Format the entries starting with the line containing "You are a GUI" and running through the line containing "[x=974, y=493]" as a two-column CSV with the headers entry_text and answer. Give one row per entry, put each value in a single quoted field with line breaks replaced by spaces, and leave out the pictures.

:: RECORDS ::
## BEGIN

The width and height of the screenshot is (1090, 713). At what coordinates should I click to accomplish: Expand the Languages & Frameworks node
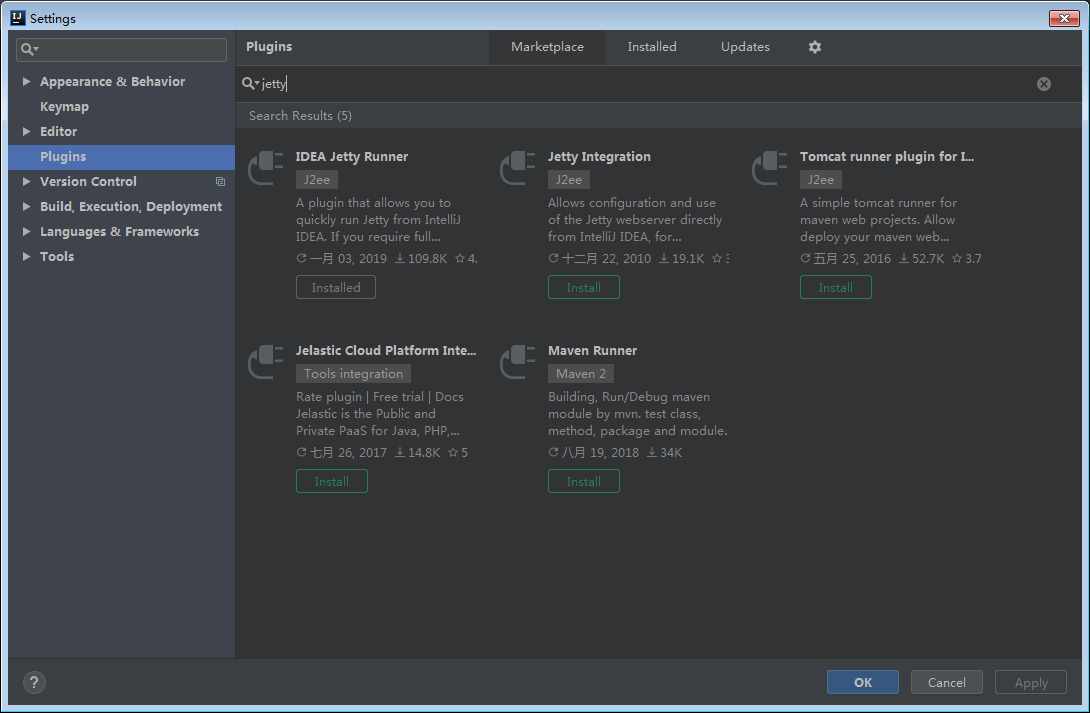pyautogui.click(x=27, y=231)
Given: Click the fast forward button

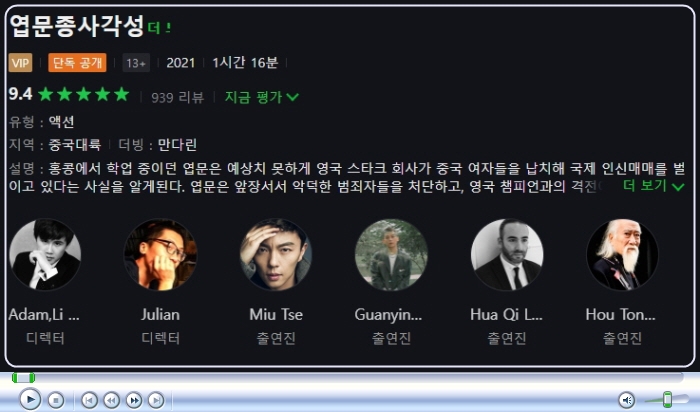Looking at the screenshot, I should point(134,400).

## END
## BEGIN

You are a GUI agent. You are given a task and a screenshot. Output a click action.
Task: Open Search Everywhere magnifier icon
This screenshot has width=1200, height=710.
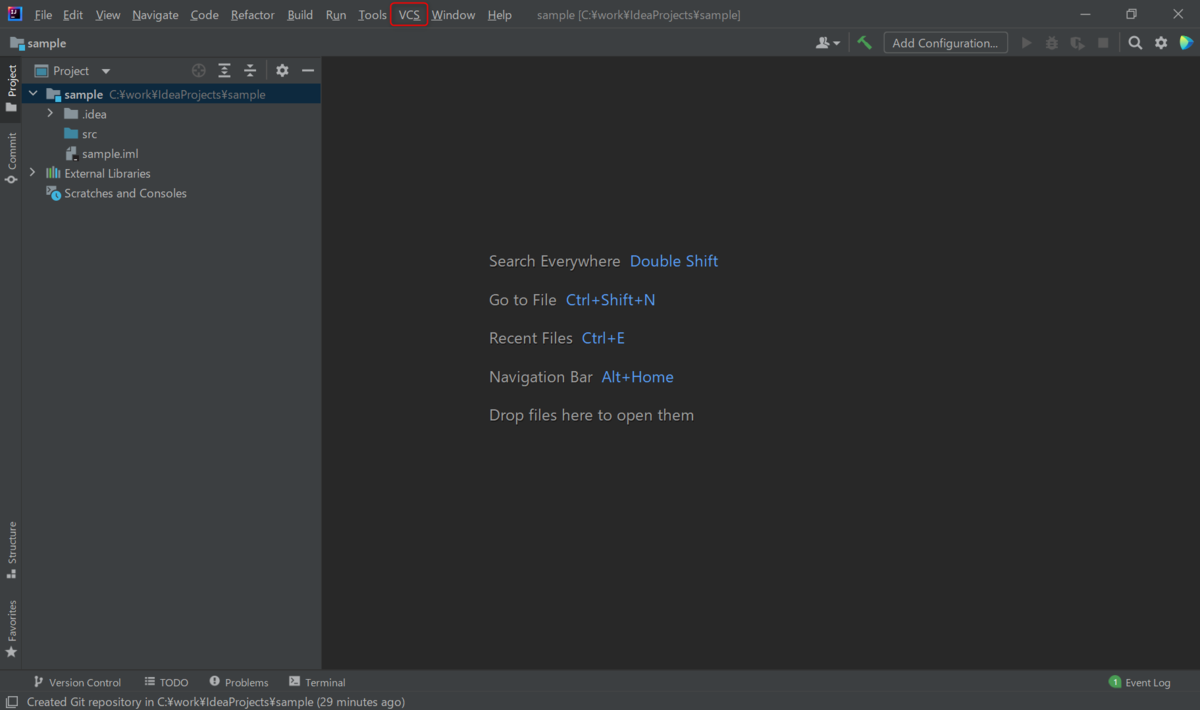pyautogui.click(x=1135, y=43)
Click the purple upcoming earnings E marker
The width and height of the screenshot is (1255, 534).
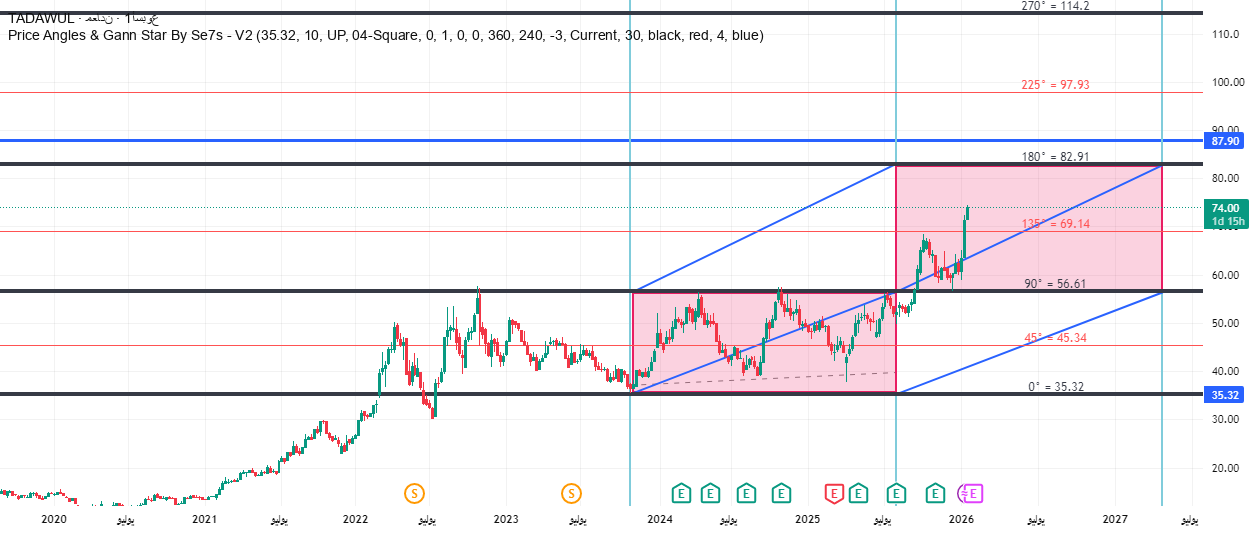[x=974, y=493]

## END

:: FINISHED ANSWER ::
entry_text,answer
"You are a GUI agent. You are given a task and a screenshot. Output a click action. Task: Open Search Everywhere magnifier icon This screenshot has width=1200, height=710.","pyautogui.click(x=1135, y=43)"
"Click the purple upcoming earnings E marker The width and height of the screenshot is (1255, 534).","[x=974, y=493]"